Pro7-Serie "UnSchuldig": Letzte Chance für eine TV-Gattung
Ein deutscher Privatsender startet mit "UnSchuldig" (Mittwoch, 20.15 Uhr, Pro7) eine eigenproduzierte Serie. Ein Flop, und es könnte eng werden für die Gattung.
Dieser Mittwoch könnte ein Schicksalstag für das Fernsehen werden, an das man sich seit den frühen 90er-Jahren gewöhnt hat. Wenn es "UnSchuldig" ergeht wie allen anderen wöchentlichen deutschen Privatsenderserien der letzten Jahre, droht die Fernsehgattung auszusterben. Seit fulminanten Flops ("Verrückt nach Clara" u. v. a.) ist es ein Erfolg, wenn Serien ihre Staffeln zu Ende senden dürfen und bloß verkündet wird, dass keine Fortsetzung folgt (u. a. "GSG 9"). Den Sendern, die trotz des zersplitternden Markts ihren Eigentümern immer mehr Gewinne auszahlen müssen, könnte jedes neue Misserfolgserlebnis der Neigung zu teuren Eigenproduktionen den Rest geben.
Lustigerweise ist die Heldin von "UnSchuldig", Dr. Anna Winter, von Beruf Rechtsanwältin. Womöglich tut man den cleveren Managern des jeweils zuständigen Senders RTL kein Unrecht mit der Annahme, sie hätten ihre Anwaltsserien "Die Anwälte" und "Herzog" jüngst schon deshalb gern abrupt aus dem Programm gekickt, um den deutschen Fernsehserienanwalt auch für die Konkurrenz zu beschädigen.
Andererseits wurde "UnSchuldig" von der Bertelsmann-Firma Teamworx produziert, die bei ein- und zweiteiligen Events wie "Dresden" und "Das Wunder von Berlin" immer noch erfolgreich ist. Bei länger laufenden Serien legte Teamworx den "Clara"-Flop hin, scheint daraus aber gelernt zu haben: Hier handelt es sich mal nicht um eine Kopie eines US-Formats, Dr. Winter ist keine Anwältin wie Ally McBeal oder die "Boston Legal"-Juristen. An Lisa Plenske, als die Darstellerin Alexandra Neldel berühmt wurde, erinnert sie auch nicht. Sie ist vielmehr eine Juristin mit stahlhartem Blick, die es sich zur Aufgabe gemacht hat, Opfern von Justizirrtümern beizuspringen.

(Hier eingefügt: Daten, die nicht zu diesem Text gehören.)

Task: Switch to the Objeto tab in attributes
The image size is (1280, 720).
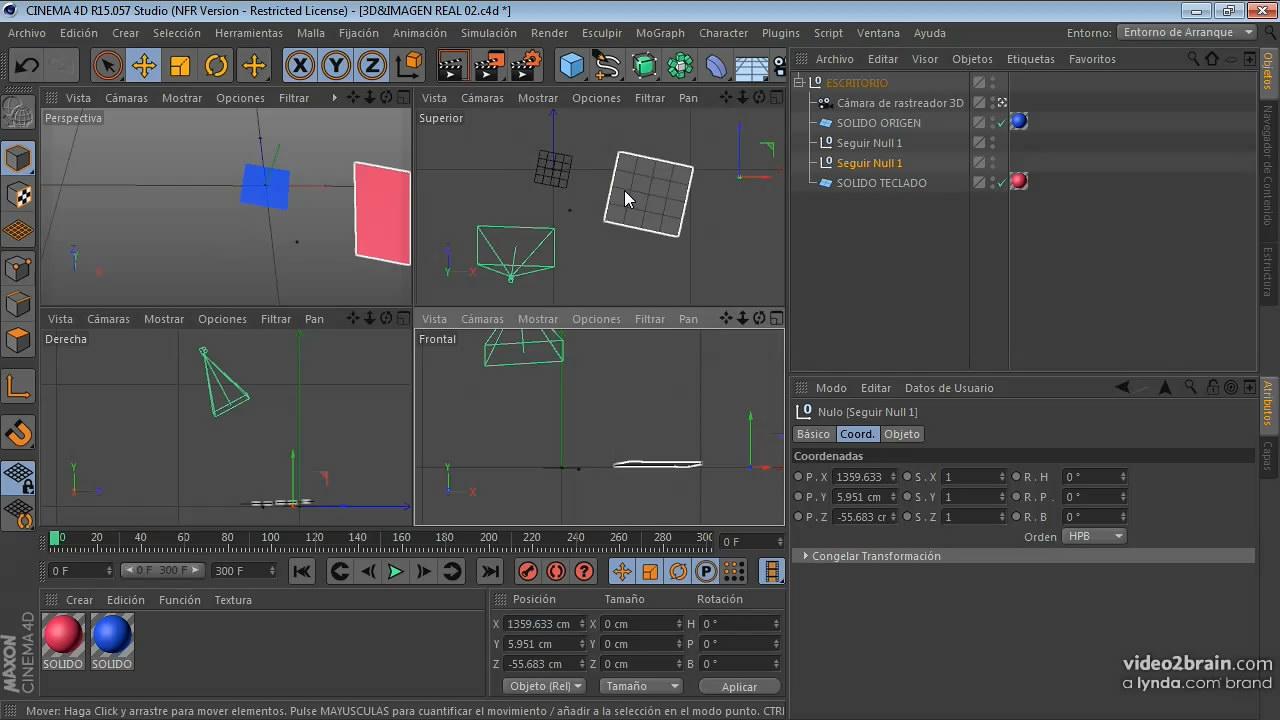Action: click(x=901, y=434)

Das Casting scheint zu sitzen: Wer Neldel als zu glatt empfindet, kann sich an Clemens Schick halten, der an viriler Vierschrötigkeit nichts zu wünschen übrig lässt. Er ist einer von Winters Assistenten. Wer Neldel als zu kühl empfindet, mag sich mit dem anderen trösten. Den spielt Erhan Emre sehr soft, womit ProSieben etwas vollbringt, was bei ARD und ZDF selten gelingt: Hier spielt ein Schauspieler mit Migrationshintergrund mal einfach so eine Rolle. Außerdem scheinen beide Assistenten auch privat Gefallen an Dr. Winter zu finden, was natürlich ans zentrale Teamworx-Rezept erinnert: eine Frau zwischen zwei Männer zu stellen ("Die Sturmflut" u. v. a.).

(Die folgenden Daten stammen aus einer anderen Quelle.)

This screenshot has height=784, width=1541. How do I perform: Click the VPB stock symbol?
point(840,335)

Ob sich wirklich was ergibt, verrät Folge 1 nicht. Denn "UnSchuldig" erfüllt auch den Serien-Standard, nicht alles auf einmal zu erzählen, aber dafür schnell. So erreicht die ProSieben-Serie den Kollateraleffekt, von dem mediokre, dennoch erfolgreiche US-Serien wie "CSI" und "Navy CIS" profitieren: Wer schnell und dicht erzählt, kann auch größere logische Löcher elegant verstecken. Zuschauer würden erst darauf kommen, wenn sie hinterher darüber nachdenken, wozu freilich gar kein Anlass besteht.
Als ungefähr so eine Serie könnte sich "UnSchuldig" auch entpuppen. Es flasht oft wie bei "CSI", das Sounddesign wummert angenehm loungig. Das ist kein direkter Grund, zuzuschauen. Bloß in den rund 5.000 Haushalten, in denen ein Quotenmessgerät der GfK die Einschaltquoten erzeugt, sollte jemand einschalten - um die Privatsenderserie am Leben zu erhalten. Könnte die im Prinzip spannendste Fernsehgattung in Deutschland nur noch in Form primitiver Dailys und öffentlich-rechtlicher Serien, die vorzugsweise um Schimpansen, Robben und Tierärztinnen kreisen, weiterbestehen, wäre das wirklich schade.